## Task brief
From the line containing "Given: Click the" through the last line of the records below, output every line exactly as it appears, but leave out the pictures.

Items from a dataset
——————————

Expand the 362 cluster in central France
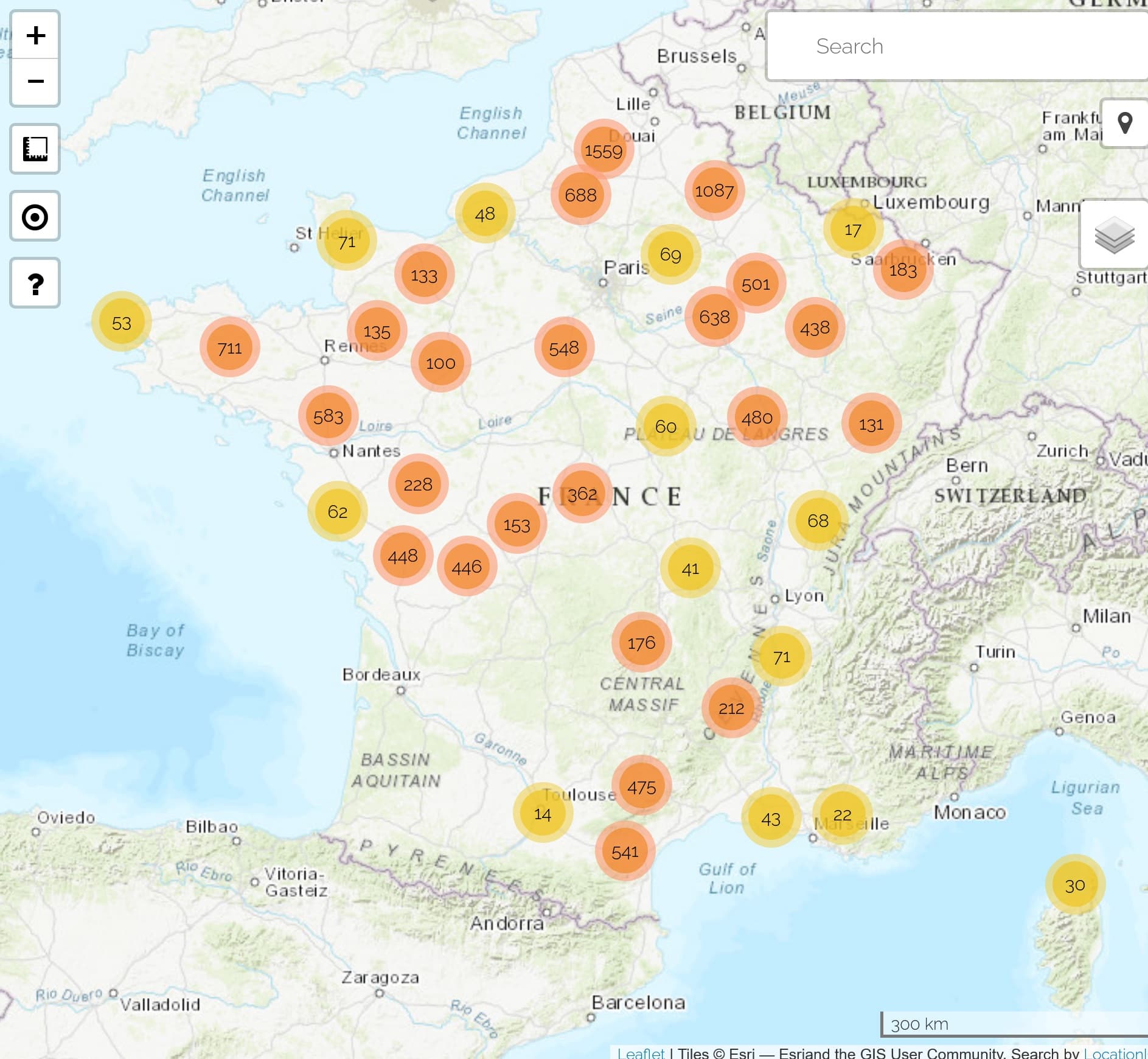The width and height of the screenshot is (1148, 1059). [x=582, y=494]
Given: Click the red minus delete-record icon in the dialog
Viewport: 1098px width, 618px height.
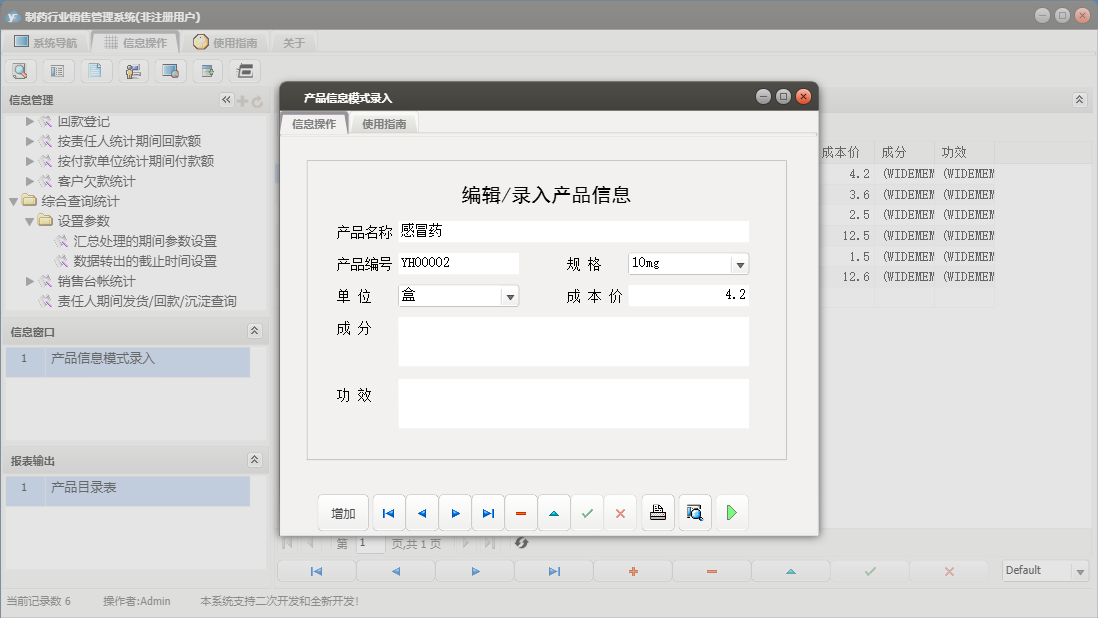Looking at the screenshot, I should point(521,512).
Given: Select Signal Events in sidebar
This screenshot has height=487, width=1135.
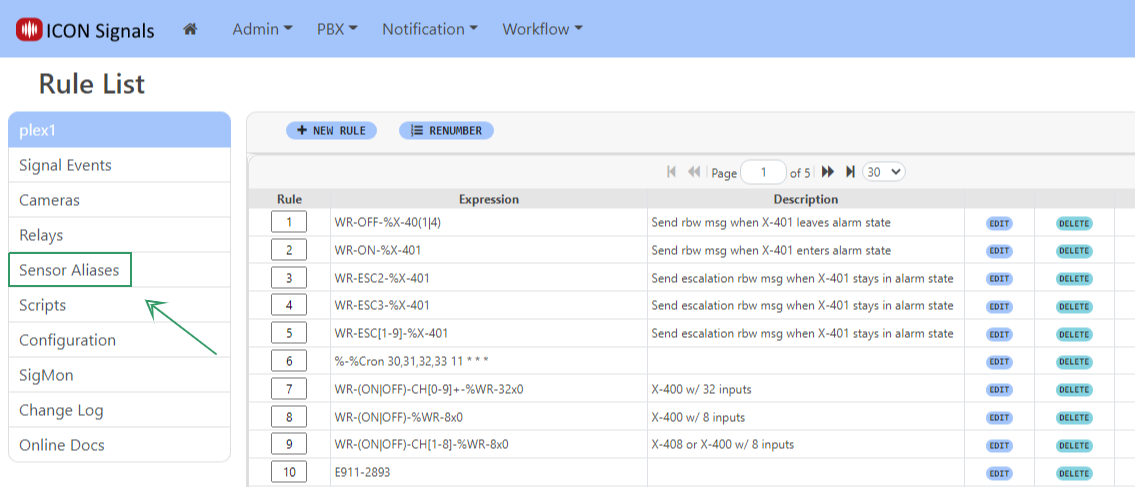Looking at the screenshot, I should click(x=65, y=165).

——————————

## Solution to this task
Given: Click the red minus delete-record icon in the dialog
Viewport: 1098px width, 618px height.
Looking at the screenshot, I should point(521,512).
Given: Select Signal Events in sidebar
This screenshot has height=487, width=1135.
Looking at the screenshot, I should click(x=65, y=165).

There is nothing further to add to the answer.